Marsteiner said Laundrie would likely need to get food and water from other people near him, though
the reserve has been closed to visitors since September 21 during the search for Laundrie.
Even if he had access to a water-filtration device, it could still be difficult to find drinkable water, Urban said, especially if Laundrie were looking for a source far from other people.
Marsteiner said that while there were ways to start fires that go relatively undetected, it was unlikely that someone without training would be able to do so. The police in North Port have said they've found no evidence of any campsite in the park.
Marsteiner speculated that Laundrie could be on the Appalachian Trail, a
2,193-mile hiking path that stretches from Georgia to Maine.
Officers with the Florida Fish and Wildlife Conservation Commission ride up a private road near the entrance of the Carlton Reserve on September 21.
AP Photo/Phelan M. Ebenhack
"To most people, that sounds like he will get caught, but people live in their own little world, their own little bubble," Marsteiner said. "They don't pay attention to the environment around them usually. He could very well be scavenging off of the people on the trail or at the places where people go to resupply for their food."
Marsteiner said that if Laundrie died in the reserve, police search dogs would most likely be able to pick up the scent of his body. But Urban said it wouldn't be impossible for Laundrie's death in the park to go undetected.
"You have so many animals that are hungry," Urban said. "You can be in a snake stomach, you can be in a gator stomach, or you can be eviscerated by a bear.
"An animal is not going to eat out in public. It's going to take back to where it feels safe and sheltered," he said, adding that a "pack of hungry animals" or "even buzzards" could destroy a body and leave behind little evidence.
"Some of these animals can destroy you in this Florida heat," he said, adding that any scent would likely dissipate in 12 to 24 hours, making it difficult for even search dogs to detect a body.

§ **What is being asked**
According to the news excerpt, within how many hours would any scent likely dissipate in the Florida heat? The rows come from a separate source unrelated to the news excerpt.

[Data items]
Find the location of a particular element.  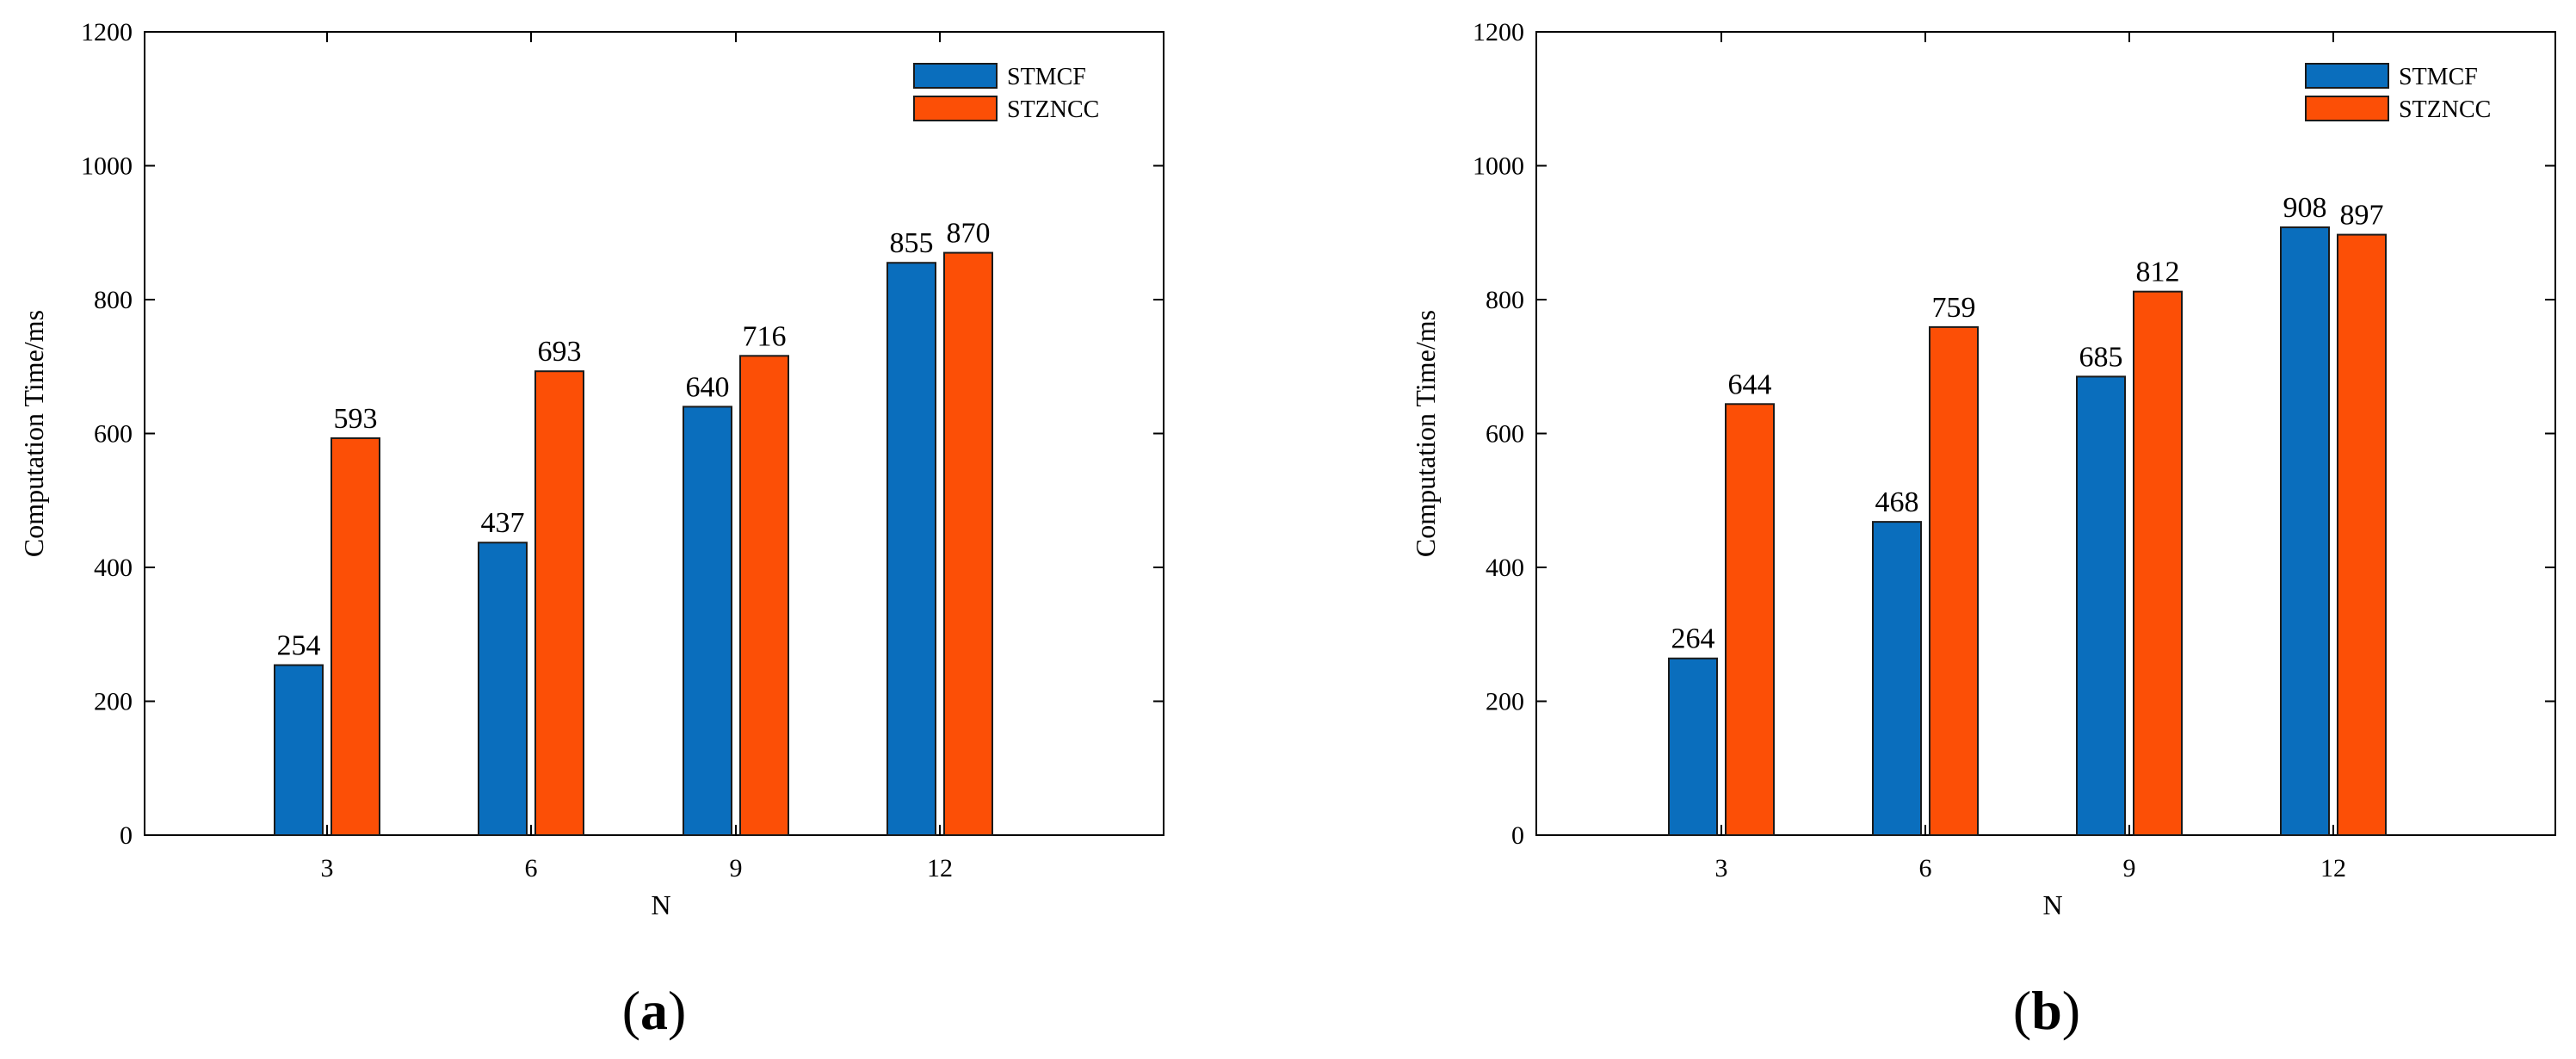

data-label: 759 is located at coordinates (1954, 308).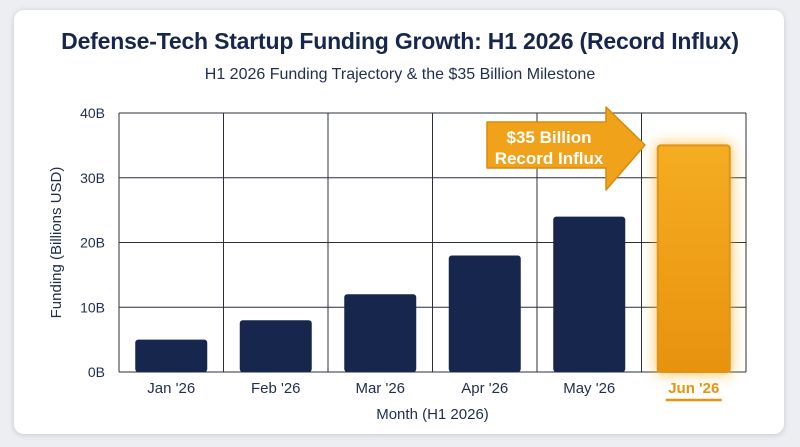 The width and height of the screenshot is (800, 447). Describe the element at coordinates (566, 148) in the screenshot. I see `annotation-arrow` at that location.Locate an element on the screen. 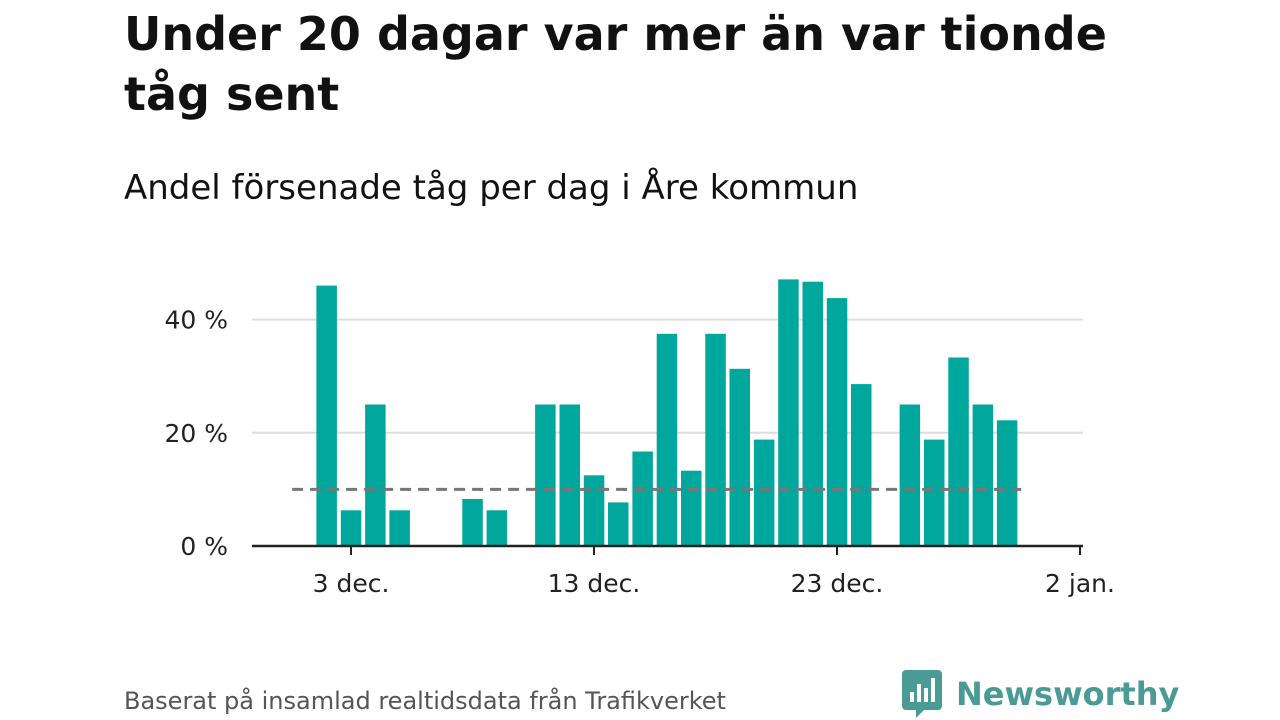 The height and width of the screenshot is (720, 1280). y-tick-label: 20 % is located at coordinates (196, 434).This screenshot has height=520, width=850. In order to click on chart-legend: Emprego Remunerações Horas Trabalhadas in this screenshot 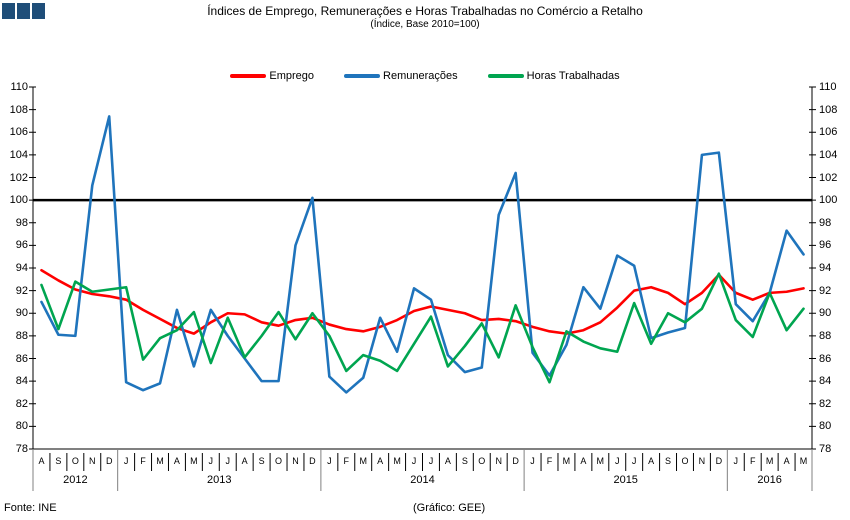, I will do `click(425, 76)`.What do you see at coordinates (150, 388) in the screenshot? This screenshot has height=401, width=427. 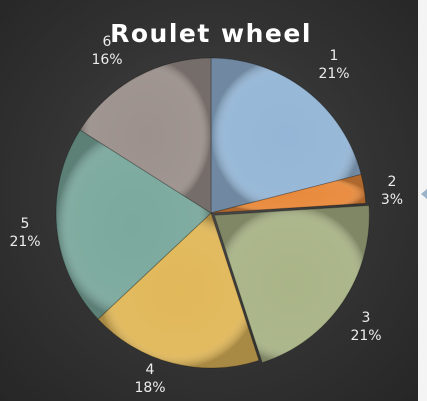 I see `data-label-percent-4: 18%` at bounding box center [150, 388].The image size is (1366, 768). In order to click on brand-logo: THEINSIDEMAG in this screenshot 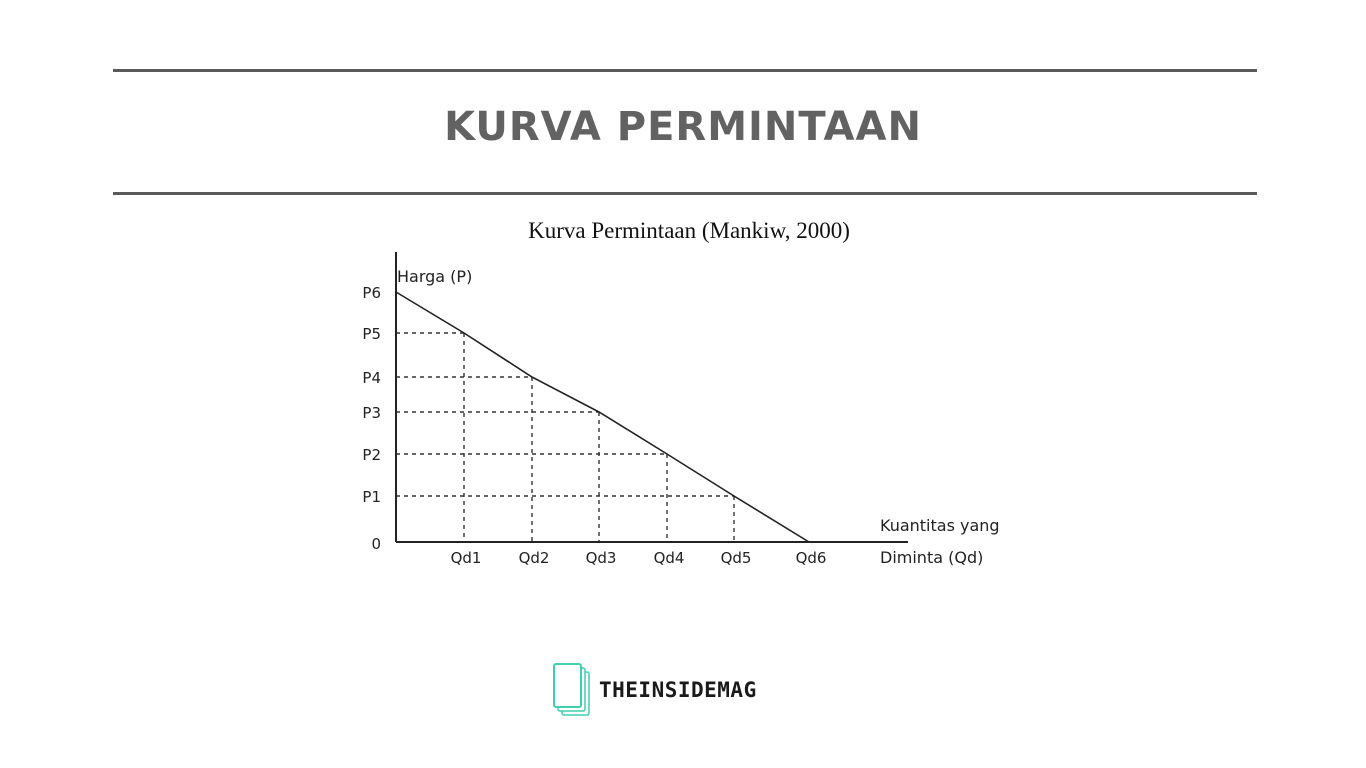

§ **Response to this exercise**
Within 12 to 24 hours.